## [Texto para leitura]
________________

Imagine um país inteiro sem gasolina!
Gente - Expedições - 26/05/2018Ainda na Tanzânia nos avisaram que não haveria gasolina no Malaui. De onde estávamos não tínhamos outra opção se não encarar a situação da melhor maneira possível. Seriam em torno de 1.200 km até sair para Moçambique. Estávamos em duas motos, a minha somava 50 litros de gasolina (33 do tanque original, 7 do meu galão flexível e mais 10 em 2 galões de óleo de caminhão). E assim fomos…
Uma das coisas mais prazerosas de viajar mundo afora é a oportunidade de aprender um monte através das conversas com pessoas de realidades bem diferentes das nossas e às vezes nem tanto. Conversas curtas, longas ou até propositalmente infinitas de tão gostosas.

________________

## [Instruções do exercício]
Reproduza, sem nenhuma alteração, o trecho do texto sobre a falta de gasolina no Malaui que vai de "Gente - Expedições" até "de tão gostosas.", inclusive.

## [Dados disponíveis]
________________

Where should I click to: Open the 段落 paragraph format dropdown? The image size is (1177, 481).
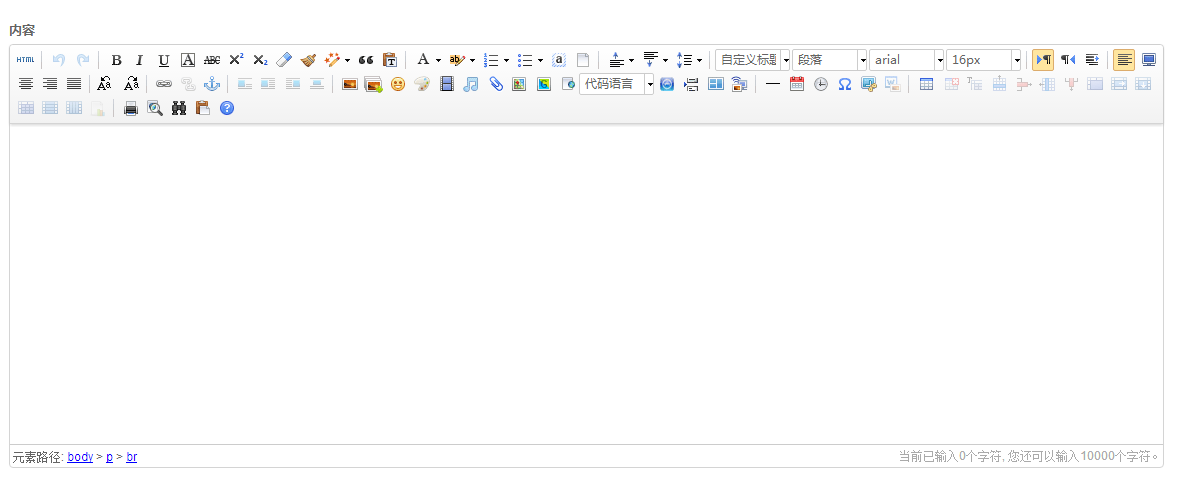(862, 60)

________________

## [Resultado da tarefa]
Gente - Expedições - 26/05/2018Ainda na Tanzânia nos avisaram que não haveria gasolina no Malaui. De onde estávamos não tínhamos outra opção se não encarar a situação da melhor maneira possível. Seriam em torno de 1.200 km até sair para Moçambique. Estávamos em duas motos, a minha somava 50 litros de gasolina (33 do tanque original, 7 do meu galão flexível e mais 10 em 2 galões de óleo de caminhão). E assim fomos…
Uma das coisas mais prazerosas de viajar mundo afora é a oportunidade de aprender um monte através das conversas com pessoas de realidades bem diferentes das nossas e às vezes nem tanto. Conversas curtas, longas ou até propositalmente infinitas de tão gostosas.